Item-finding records

● ● ● ● ● ● ●

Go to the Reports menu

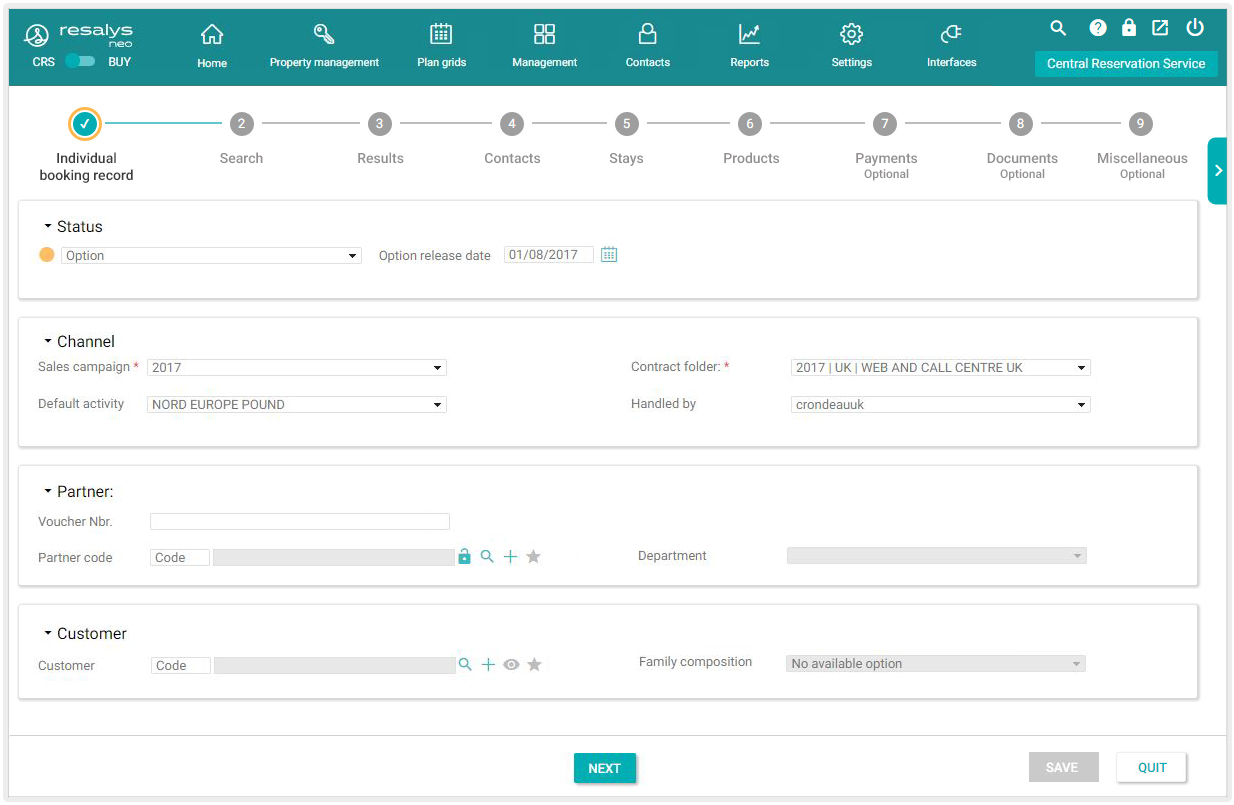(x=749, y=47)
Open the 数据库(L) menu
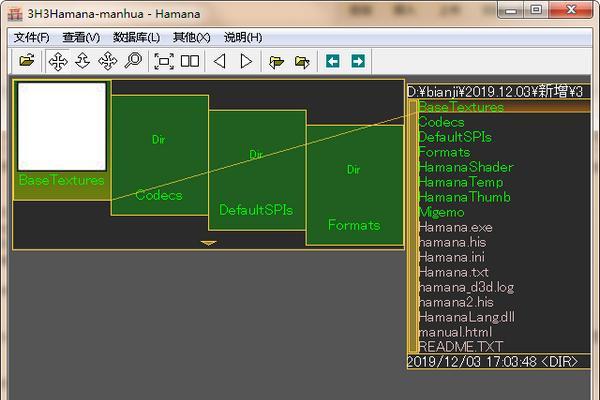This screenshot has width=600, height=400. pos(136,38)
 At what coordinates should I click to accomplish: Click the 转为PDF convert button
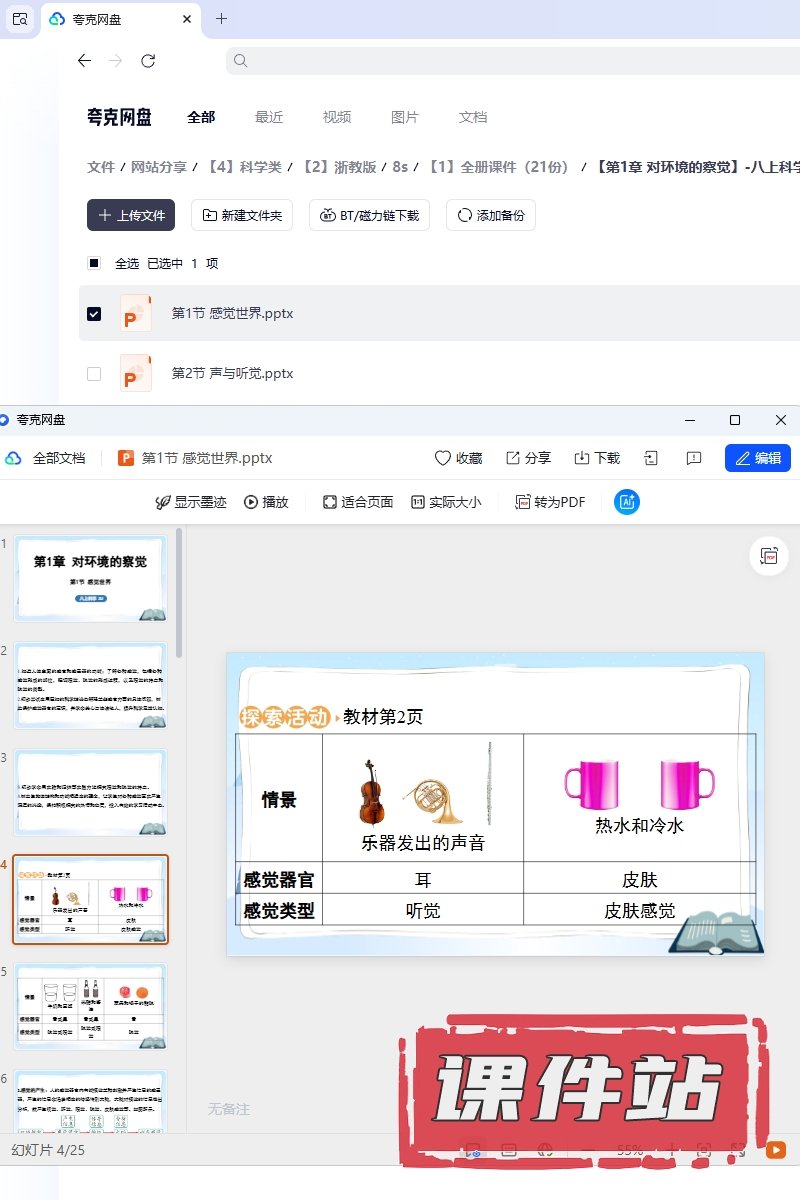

● ● ● ● ● ● ●

=== Stated problem ===
Copy the lines above again word for word, starting at the line with "Open the 数据库(L) menu" and running through the end of the records, with both ends included. Leave the pictures out.

=== Exercise result ===
Open the 数据库(L) menu
This screenshot has width=600, height=400. pos(136,38)
 At what coordinates should I click to accomplish: Click the 转为PDF convert button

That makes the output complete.